Der Mann blieb schließlich mehrere Wochen in Untersuchungshaft. Dort war er Medienberichten zufolge wegen seiner Homosexualität konstanten Beleidigungen und Angriffen durch andere Häftlinge ausgesetzt gewesen.

Letzte Woche stand der junge Tunesier schließlich in der südtunesischen Stadt Sfax vor Gericht.  Dieses verurteilte ihn schließlich wegen Homosexualität zu sechs Monaten und wegen falscher Angaben zu zwei Monaten Haft.

Der Richter glaubte nicht, dass der junge Schwule vergewaltigt wurde

Dem Gericht zufolge wurde der 26-Jährige nicht vergewaltigt, es handelte sich demnach nur um einen „Streit im Anschluß an die sexuelle Begegnung“. Dem widerspricht der Anwalt des jungen Mannes.
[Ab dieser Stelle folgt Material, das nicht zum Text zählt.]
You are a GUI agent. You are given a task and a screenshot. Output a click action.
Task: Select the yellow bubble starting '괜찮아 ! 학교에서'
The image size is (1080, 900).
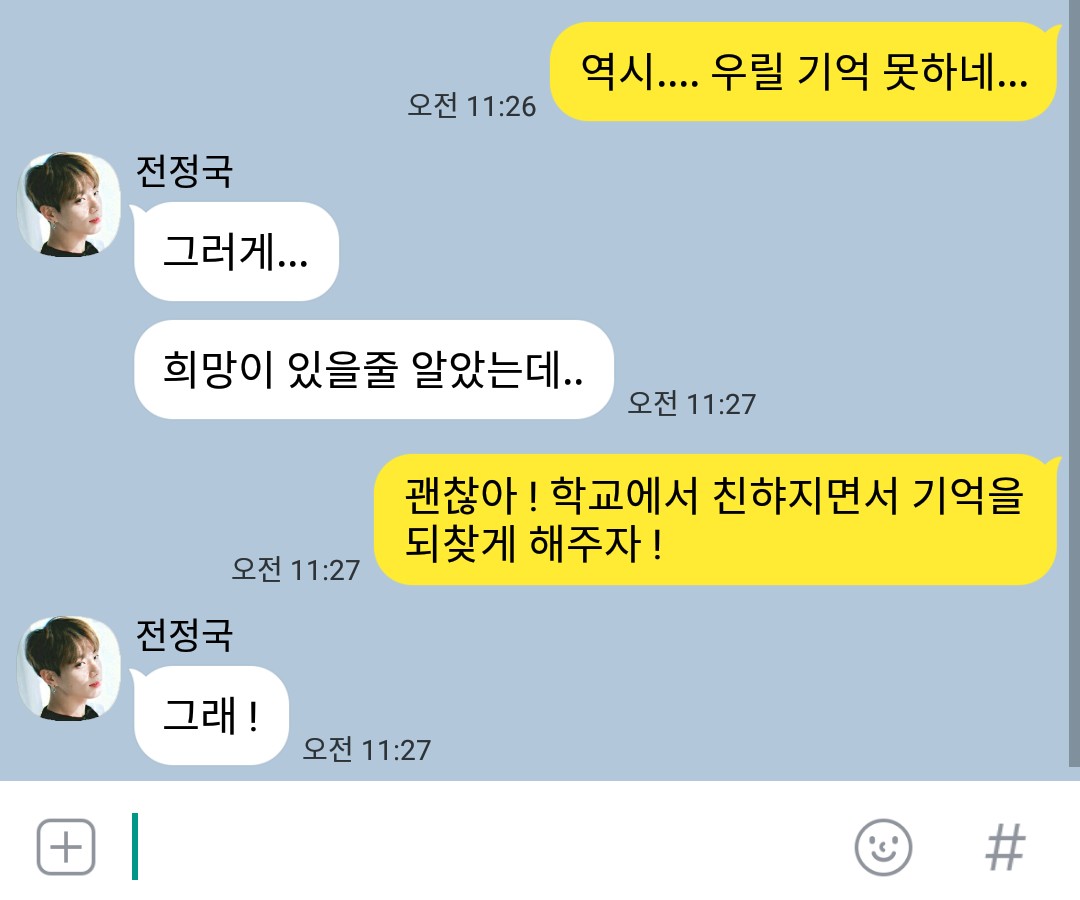(716, 520)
Das Urteil aus erster Instanz ist noch nicht rechtskräftig.

Wie er der Menschenrechtsorganisation „Human Rights Watch“ sagte, konnte die Polizei trotz Untersuchung des Smartphones des Angeklagten vor Gericht keine Beweise für dessen Homosexualität vorlegen. Auch der Anal-Test habe ein negatives Ergebnis geliefert.

Die Täter müssen gleich lang hinter Gitter wie das Opfer

Doch nicht nur das Opfer der Vergewaltigung musste ins Gefängnis, auch die beiden anderen Täter müssen hinter Gitter – praktisch gleich lang: Sie wurden zu  jeweils sechs Monaten wegen Homosexualität, 15 Tagen wegen Gewaltanwendung und anderthalb Monaten wegen Diebstahls verurteilt. Es wird berichtet, dass die Behörden bei der Suche nach den Tätern eher nicht engagiert vorgingen.

Homosexualität ist in Tunesien für Männer und Frauen illegal und kann mit bis zu drei Jahren Haft bestraft werden.